In previous posts, we discussed the potential impact of the SEC’s Resource Extraction Payment Disclosure (Rule 13q-1), including possible FCPA implications and the development of an appropriate compliance plan. After the election, much attention has been given by Congress to the so-called “midnight” agency rules that were adopted in the final months of the Obama Administration, including Rule 13q-1. And, Congress wasted no time disapproving Rule 13q-1.

Rule 13q-1 requires issuers involved in the commercial development of oil, natural gas and minerals to disclose payments they made to the U.S. federal government and to non-U.S. governments in connection with their resource extraction activities. It took effect on September 26, 2016.
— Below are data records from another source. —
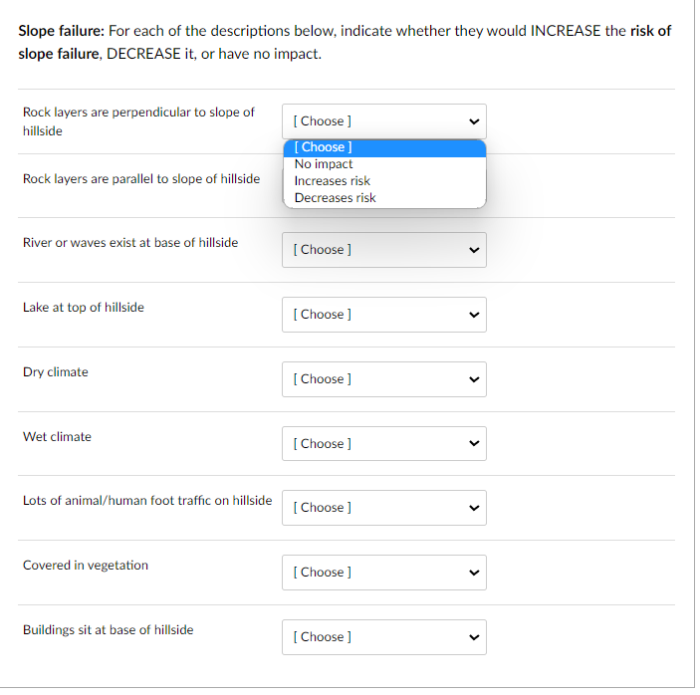The width and height of the screenshot is (700, 695).
Task: Click the 'Covered in vegetation' label text
Action: [86, 566]
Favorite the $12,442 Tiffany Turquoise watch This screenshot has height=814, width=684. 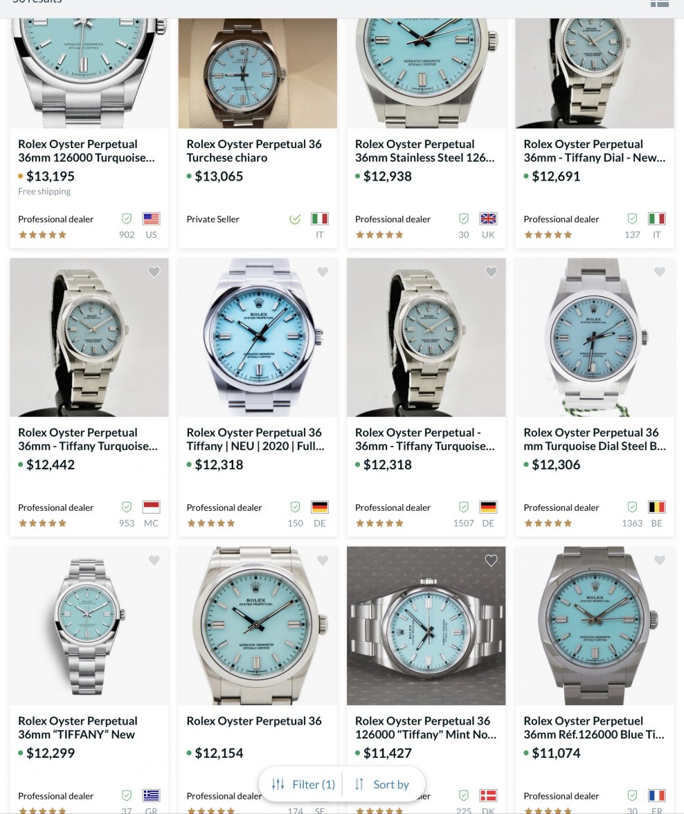[154, 272]
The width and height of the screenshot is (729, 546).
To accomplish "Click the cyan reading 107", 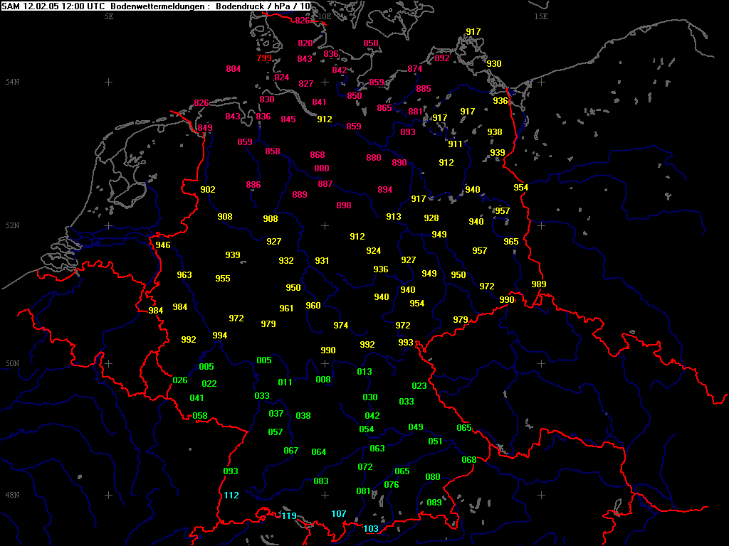I will (339, 514).
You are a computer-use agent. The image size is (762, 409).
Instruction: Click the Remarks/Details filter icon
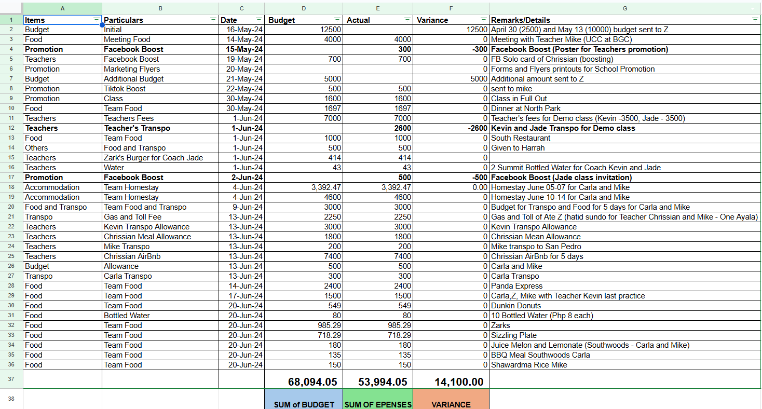point(755,20)
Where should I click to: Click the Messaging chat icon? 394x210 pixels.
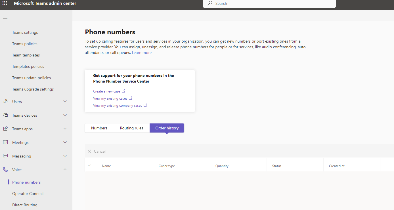coord(5,156)
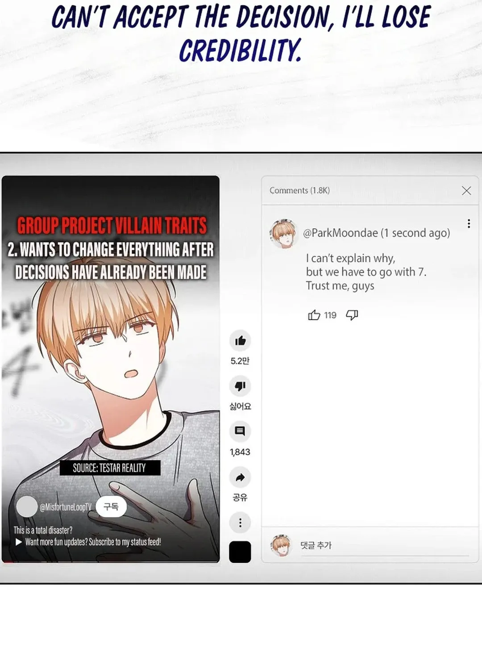Image resolution: width=482 pixels, height=670 pixels.
Task: Add a comment in the input field
Action: [x=385, y=546]
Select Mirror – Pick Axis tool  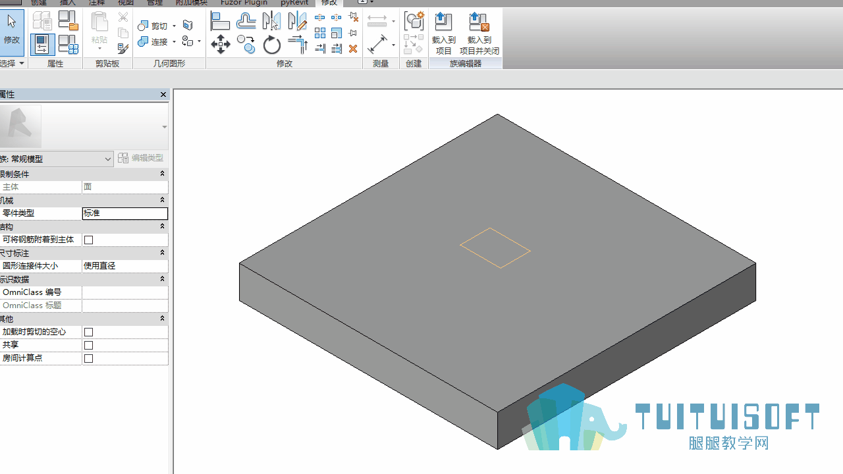[271, 22]
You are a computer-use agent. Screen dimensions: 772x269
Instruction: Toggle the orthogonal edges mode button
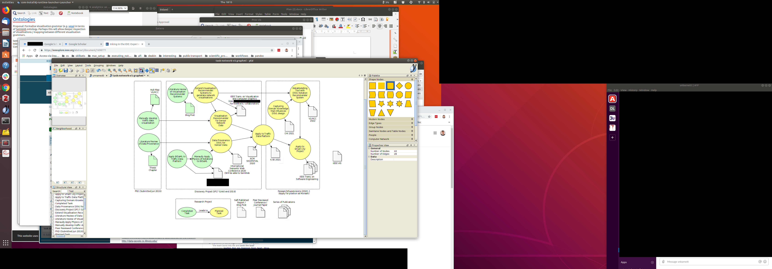point(162,70)
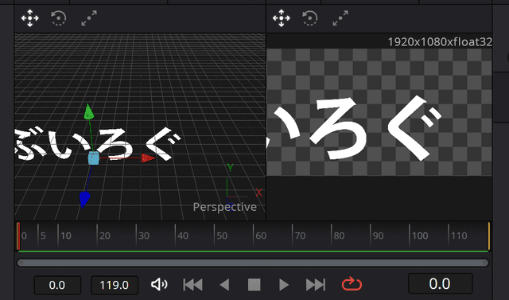Stop playback
Image resolution: width=509 pixels, height=300 pixels.
tap(255, 285)

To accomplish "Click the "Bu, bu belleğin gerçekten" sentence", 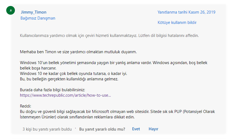I will point(69,79).
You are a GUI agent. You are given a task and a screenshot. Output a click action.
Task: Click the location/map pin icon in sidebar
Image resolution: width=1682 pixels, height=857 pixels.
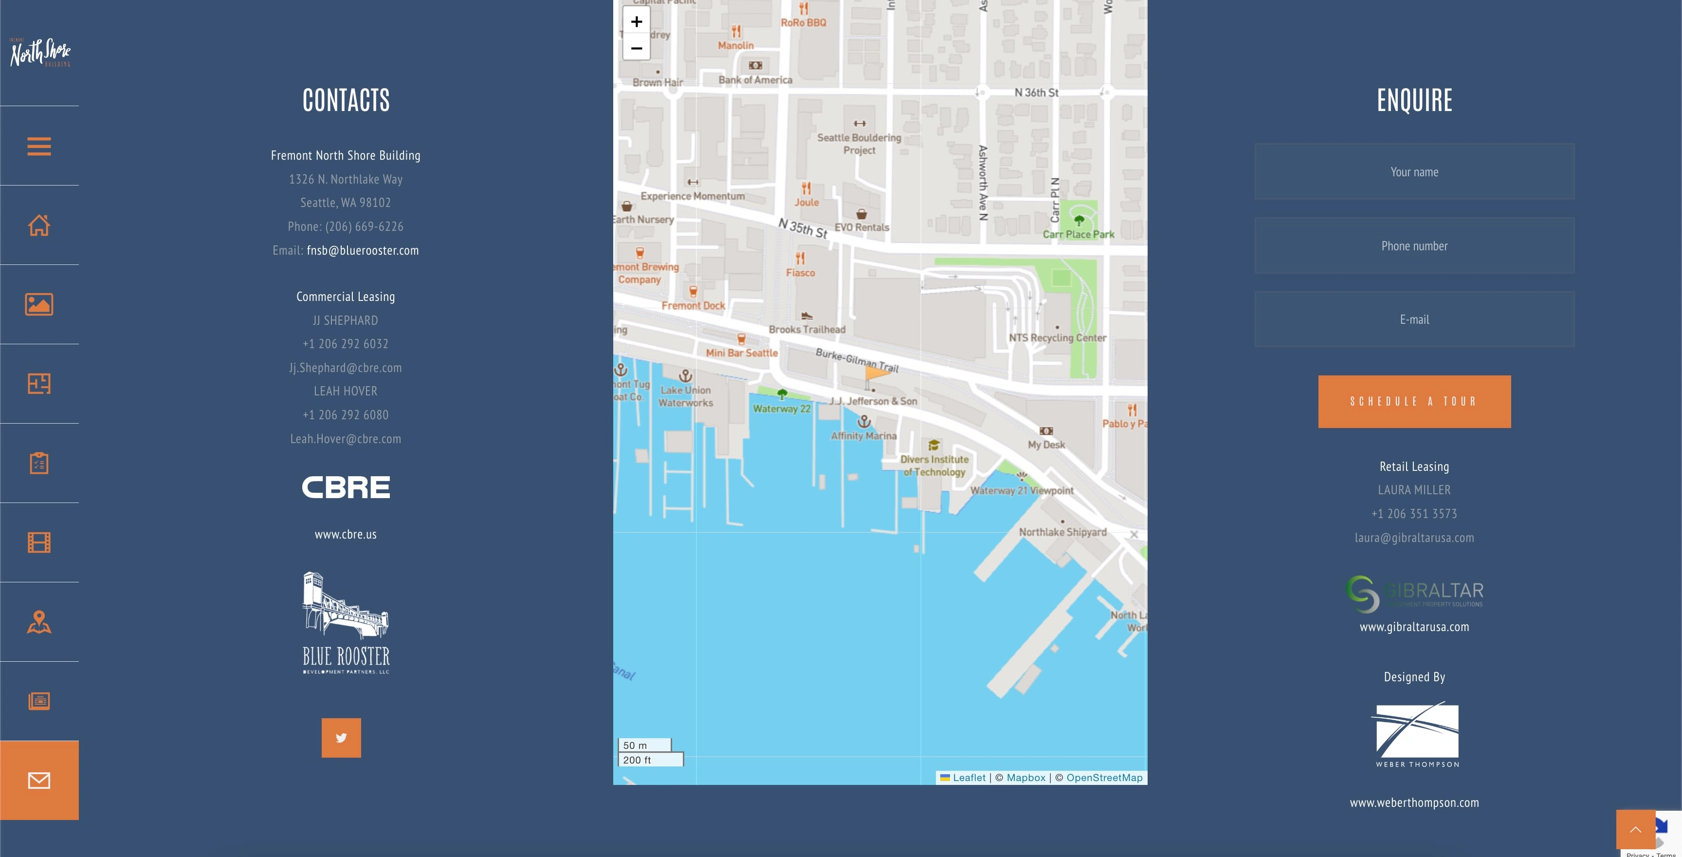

On February 1, 2017, however, the U.S. House of Representatives passed, under the Congressional Review Act (CRA), a resolution that would disapprove Rule 13q-1 and its disclosure requirements. On February 3, 2017, the U.S. Senate approved the disapproval resolution passed by the House. It appears that the President is likely to sign the resolution in the coming days.

If this resolution of disapproval is signed by the President, then, under the CRA, Rule 13q-1 is effectively nullified. Moreover, Rule 13q-1 cannot be reissued in the same form barring authorization from Congress. 5 U.S.C. § 801(b)(2). Further, any new variation that is “substantially the same” as Rule 13q-1 is also prohibited. Id.

However, where, as here, Congress has rejected a rule that the SEC is required to issue, then the SEC will be given an automatic one year extension to attempt to fashion a different rule to satisfy that requirement. Id. at § 801.

While it is unclear what the SEC’s new rule will look like, it is important to note that other countries, such as the UK and Canada, as well as the EU, have enacted rules similar to Rule 13q-1, and covered companies are already required and have begun to make disclosures regarding covered payments.

We will continue to monitor these developments and update you accordingly.